_WHAT YOU ARE ASKED TO DO_.
The records below are to be repeated exactly, minus any pictures.

___

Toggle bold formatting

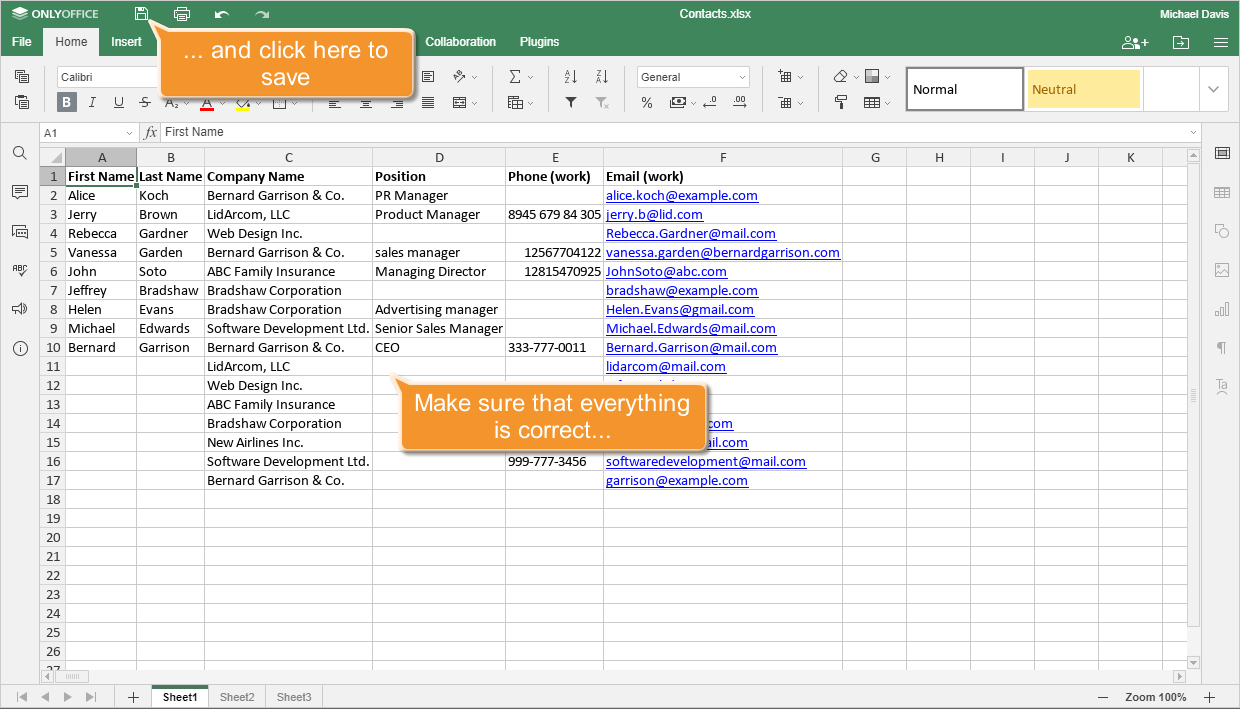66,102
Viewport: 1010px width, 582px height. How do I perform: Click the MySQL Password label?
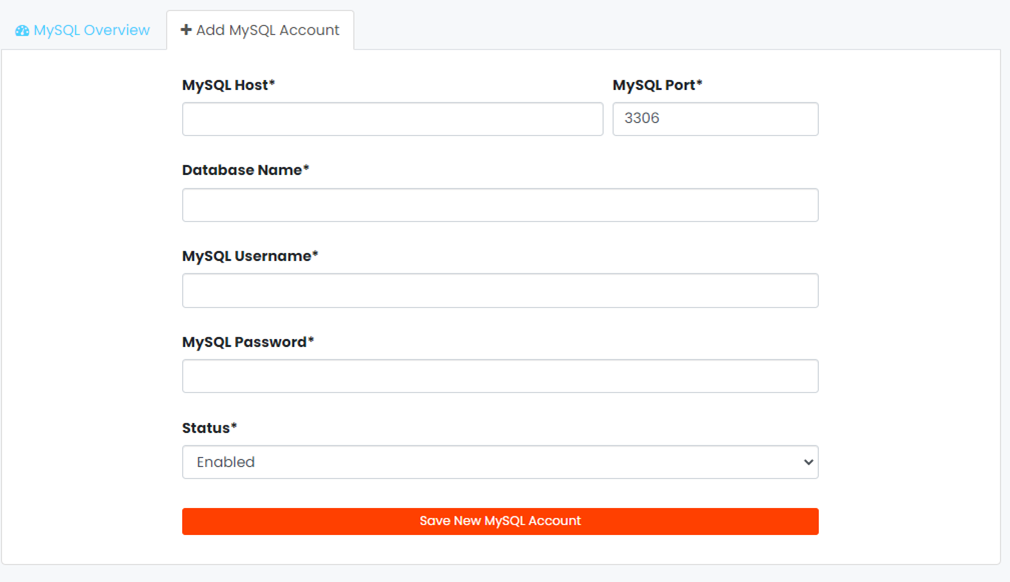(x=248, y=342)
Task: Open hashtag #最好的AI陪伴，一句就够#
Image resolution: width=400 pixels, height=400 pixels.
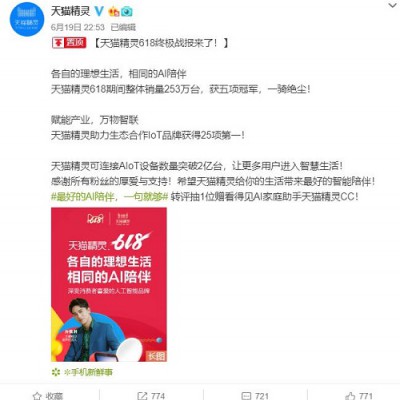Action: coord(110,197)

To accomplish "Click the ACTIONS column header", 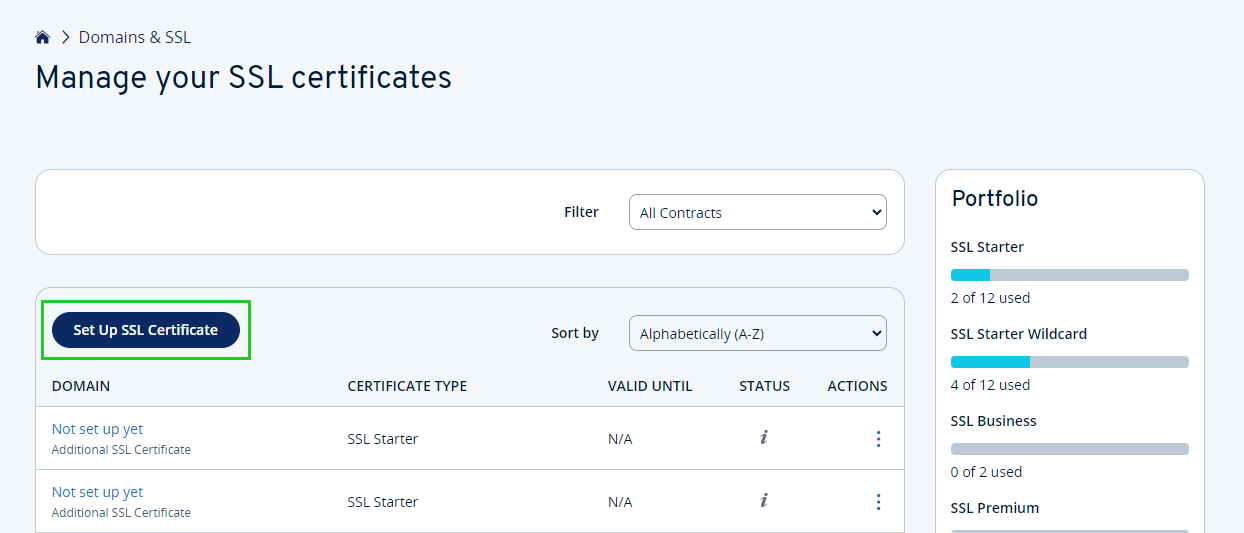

___

_RESPONSE FOR THIS EXERCISE_.
Toggle bold formatting

66,102
Viewport: 1010px width, 582px height. How do I perform: Click the MySQL Password label?
(x=248, y=342)
Task: Open hashtag #最好的AI陪伴，一句就够#
Image resolution: width=400 pixels, height=400 pixels.
Action: coord(110,197)

To accomplish "Click the ACTIONS column header", 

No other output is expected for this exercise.